## What this task involves
Copy the lines below word for word, starting at the first line and ending at the line that contains "Action: point(283,507)", with both ends included.

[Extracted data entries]
____

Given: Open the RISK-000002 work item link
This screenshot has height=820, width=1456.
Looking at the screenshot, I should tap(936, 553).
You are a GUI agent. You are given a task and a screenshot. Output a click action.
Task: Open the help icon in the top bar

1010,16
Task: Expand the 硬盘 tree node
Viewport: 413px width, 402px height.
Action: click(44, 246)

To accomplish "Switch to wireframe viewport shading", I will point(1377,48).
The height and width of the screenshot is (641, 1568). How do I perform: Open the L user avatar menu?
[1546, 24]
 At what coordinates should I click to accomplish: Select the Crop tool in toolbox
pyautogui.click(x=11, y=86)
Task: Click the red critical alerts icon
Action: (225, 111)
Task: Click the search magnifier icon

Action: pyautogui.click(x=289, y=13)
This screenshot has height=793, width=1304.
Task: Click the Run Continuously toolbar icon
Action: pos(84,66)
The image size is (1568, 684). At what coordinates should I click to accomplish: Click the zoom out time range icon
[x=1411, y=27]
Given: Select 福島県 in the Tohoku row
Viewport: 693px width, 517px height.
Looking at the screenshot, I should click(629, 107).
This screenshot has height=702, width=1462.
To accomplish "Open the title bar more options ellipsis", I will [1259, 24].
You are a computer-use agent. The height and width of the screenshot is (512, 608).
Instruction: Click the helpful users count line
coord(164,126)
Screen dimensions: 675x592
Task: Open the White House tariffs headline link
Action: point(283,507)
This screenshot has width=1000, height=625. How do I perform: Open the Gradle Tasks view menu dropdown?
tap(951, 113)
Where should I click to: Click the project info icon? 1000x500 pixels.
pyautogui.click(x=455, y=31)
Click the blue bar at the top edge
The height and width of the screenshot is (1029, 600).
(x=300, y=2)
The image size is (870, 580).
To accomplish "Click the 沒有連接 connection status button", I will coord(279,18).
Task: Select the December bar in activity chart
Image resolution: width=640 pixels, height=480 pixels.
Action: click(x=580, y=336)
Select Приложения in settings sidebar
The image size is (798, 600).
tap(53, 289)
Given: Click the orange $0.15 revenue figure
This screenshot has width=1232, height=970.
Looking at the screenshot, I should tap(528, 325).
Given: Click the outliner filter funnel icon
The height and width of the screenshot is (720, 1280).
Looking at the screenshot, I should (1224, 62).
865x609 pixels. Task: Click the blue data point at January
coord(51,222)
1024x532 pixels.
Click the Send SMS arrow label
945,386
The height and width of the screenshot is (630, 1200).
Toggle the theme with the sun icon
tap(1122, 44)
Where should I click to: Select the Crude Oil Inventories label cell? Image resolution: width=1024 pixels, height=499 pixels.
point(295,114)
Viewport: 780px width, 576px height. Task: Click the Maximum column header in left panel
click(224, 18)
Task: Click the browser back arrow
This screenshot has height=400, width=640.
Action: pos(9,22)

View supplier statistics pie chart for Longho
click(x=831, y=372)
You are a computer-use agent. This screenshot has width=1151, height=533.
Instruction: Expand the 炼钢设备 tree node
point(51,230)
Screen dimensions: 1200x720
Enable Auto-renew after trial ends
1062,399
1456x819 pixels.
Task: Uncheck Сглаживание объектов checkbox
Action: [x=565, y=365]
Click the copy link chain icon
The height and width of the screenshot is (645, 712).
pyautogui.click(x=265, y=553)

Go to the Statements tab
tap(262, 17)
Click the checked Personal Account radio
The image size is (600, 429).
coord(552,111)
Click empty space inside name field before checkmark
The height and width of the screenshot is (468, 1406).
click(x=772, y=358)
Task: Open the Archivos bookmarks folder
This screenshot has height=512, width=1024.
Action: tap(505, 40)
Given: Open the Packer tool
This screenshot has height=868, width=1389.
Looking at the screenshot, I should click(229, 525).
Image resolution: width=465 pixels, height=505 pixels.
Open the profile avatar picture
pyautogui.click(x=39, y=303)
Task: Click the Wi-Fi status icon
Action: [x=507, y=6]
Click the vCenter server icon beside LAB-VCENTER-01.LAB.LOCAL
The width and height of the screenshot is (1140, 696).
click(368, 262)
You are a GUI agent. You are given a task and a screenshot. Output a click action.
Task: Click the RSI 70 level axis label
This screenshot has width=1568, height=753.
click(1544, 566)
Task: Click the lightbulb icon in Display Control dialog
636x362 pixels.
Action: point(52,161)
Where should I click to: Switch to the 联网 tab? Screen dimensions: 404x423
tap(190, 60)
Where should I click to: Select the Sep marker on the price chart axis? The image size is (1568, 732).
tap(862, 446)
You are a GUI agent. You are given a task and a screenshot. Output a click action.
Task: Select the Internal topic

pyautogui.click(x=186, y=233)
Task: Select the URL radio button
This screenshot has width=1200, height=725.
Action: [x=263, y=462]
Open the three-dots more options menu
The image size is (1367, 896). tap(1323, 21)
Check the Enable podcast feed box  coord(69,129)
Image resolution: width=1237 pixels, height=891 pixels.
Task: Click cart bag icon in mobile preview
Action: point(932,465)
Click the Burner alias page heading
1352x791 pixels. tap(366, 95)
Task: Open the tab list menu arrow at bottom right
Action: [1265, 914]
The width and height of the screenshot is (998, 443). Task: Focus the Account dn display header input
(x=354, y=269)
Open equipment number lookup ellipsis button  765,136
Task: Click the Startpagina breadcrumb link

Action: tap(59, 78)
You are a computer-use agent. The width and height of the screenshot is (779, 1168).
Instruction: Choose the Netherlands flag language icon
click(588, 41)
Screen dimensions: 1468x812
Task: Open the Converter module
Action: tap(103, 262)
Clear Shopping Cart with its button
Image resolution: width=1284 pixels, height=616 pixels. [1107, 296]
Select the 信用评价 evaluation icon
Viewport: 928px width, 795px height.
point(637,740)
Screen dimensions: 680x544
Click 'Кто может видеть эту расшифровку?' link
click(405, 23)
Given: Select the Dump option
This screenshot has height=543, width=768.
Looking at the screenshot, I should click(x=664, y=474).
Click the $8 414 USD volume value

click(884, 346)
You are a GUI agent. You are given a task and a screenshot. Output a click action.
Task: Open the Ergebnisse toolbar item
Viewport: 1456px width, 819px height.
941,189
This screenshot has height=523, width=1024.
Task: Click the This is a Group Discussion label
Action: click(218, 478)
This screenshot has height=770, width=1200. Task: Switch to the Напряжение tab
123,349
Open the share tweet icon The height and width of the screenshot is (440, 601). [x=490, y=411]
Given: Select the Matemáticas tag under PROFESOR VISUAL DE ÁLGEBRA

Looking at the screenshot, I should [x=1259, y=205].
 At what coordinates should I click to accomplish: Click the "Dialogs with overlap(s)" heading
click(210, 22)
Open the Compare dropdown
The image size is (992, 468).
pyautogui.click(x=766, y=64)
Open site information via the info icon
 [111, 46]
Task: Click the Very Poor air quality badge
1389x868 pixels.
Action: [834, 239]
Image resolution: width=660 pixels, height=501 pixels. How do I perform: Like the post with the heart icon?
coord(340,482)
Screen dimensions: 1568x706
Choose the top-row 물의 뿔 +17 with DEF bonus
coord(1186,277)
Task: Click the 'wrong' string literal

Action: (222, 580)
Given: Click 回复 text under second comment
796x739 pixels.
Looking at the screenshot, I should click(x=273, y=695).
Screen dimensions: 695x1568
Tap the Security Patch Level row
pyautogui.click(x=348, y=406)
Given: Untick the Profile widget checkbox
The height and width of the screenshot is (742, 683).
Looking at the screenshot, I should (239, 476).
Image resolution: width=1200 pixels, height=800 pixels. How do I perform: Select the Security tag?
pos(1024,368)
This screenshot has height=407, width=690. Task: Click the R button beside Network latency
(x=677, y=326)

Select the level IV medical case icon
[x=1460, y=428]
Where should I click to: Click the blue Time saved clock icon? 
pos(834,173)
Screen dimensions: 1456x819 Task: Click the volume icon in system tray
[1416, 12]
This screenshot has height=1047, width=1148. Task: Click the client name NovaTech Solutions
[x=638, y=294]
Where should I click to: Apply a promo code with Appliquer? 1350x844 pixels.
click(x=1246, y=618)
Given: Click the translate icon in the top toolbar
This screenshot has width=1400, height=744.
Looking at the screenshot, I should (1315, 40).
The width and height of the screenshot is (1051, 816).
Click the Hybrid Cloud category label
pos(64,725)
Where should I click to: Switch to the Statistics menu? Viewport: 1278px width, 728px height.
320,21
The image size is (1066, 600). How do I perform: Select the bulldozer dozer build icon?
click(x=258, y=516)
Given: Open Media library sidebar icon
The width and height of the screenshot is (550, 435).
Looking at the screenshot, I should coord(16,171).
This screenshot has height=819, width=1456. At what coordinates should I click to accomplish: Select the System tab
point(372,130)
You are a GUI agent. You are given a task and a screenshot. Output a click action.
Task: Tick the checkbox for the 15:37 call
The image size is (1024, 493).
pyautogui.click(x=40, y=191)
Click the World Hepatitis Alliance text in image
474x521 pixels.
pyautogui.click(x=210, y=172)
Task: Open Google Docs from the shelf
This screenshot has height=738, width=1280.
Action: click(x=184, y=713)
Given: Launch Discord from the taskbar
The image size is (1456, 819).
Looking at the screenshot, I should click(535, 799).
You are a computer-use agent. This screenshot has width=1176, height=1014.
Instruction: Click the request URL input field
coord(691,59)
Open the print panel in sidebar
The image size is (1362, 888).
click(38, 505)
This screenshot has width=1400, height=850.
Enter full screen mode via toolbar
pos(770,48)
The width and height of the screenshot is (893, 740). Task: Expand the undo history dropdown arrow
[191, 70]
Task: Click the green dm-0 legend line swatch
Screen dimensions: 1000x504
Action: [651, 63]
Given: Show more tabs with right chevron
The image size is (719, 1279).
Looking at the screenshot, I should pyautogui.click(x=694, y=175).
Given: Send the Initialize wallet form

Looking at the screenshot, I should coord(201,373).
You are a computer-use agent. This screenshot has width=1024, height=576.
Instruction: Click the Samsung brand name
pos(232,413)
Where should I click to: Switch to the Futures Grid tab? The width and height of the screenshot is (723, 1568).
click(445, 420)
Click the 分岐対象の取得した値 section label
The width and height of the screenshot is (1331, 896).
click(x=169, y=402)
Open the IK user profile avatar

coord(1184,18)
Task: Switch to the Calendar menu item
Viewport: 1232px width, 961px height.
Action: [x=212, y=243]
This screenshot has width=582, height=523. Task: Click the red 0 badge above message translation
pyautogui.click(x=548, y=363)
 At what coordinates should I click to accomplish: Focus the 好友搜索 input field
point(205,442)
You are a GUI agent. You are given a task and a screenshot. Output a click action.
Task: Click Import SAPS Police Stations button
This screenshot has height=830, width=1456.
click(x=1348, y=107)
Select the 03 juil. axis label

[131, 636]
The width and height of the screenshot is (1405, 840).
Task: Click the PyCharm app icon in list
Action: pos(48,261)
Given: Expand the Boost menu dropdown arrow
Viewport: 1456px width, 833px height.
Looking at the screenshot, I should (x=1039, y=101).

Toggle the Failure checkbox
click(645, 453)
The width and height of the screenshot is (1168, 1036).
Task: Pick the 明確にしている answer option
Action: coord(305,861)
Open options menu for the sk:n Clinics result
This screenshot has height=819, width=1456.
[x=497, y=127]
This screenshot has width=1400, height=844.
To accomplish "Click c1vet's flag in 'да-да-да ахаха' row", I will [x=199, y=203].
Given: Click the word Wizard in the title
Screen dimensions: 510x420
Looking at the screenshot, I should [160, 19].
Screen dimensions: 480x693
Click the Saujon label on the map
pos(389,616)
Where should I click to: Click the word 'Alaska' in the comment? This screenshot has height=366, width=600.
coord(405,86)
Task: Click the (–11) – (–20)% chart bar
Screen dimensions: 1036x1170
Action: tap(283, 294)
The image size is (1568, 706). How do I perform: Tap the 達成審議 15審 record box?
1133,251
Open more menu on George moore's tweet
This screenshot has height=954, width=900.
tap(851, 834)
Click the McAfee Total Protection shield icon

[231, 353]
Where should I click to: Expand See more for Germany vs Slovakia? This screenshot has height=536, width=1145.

____

## Written solution
Given: Open the RISK-000002 work item link
This screenshot has height=820, width=1456.
Looking at the screenshot, I should tap(936, 553).
You are a GUI agent. You are given a task and a screenshot. Output a click action.
Task: Open the help icon in the top bar

1010,16
Task: Expand the 硬盘 tree node
Viewport: 413px width, 402px height.
Action: click(44, 246)

To accomplish "Switch to wireframe viewport shading", I will point(1377,48).
The height and width of the screenshot is (641, 1568). How do I perform: Open the L user avatar menu?
[1546, 24]
 At what coordinates should I click to accomplish: Select the Crop tool in toolbox
pyautogui.click(x=11, y=86)
Task: Click the red critical alerts icon
Action: (225, 111)
Task: Click the search magnifier icon

Action: pyautogui.click(x=289, y=13)
This screenshot has height=793, width=1304.
Task: Click the Run Continuously toolbar icon
Action: pos(84,66)
The image size is (1568, 684). At what coordinates should I click to accomplish: Click the zoom out time range icon
[x=1411, y=27]
Given: Select 福島県 in the Tohoku row
Viewport: 693px width, 517px height.
Looking at the screenshot, I should click(629, 107).
This screenshot has height=702, width=1462.
To accomplish "Open the title bar more options ellipsis", I will [1259, 24].
You are a computer-use agent. The height and width of the screenshot is (512, 608).
Instruction: Click the helpful users count line
coord(164,126)
Screen dimensions: 675x592
Task: Open the White House tariffs headline link
Action: point(283,507)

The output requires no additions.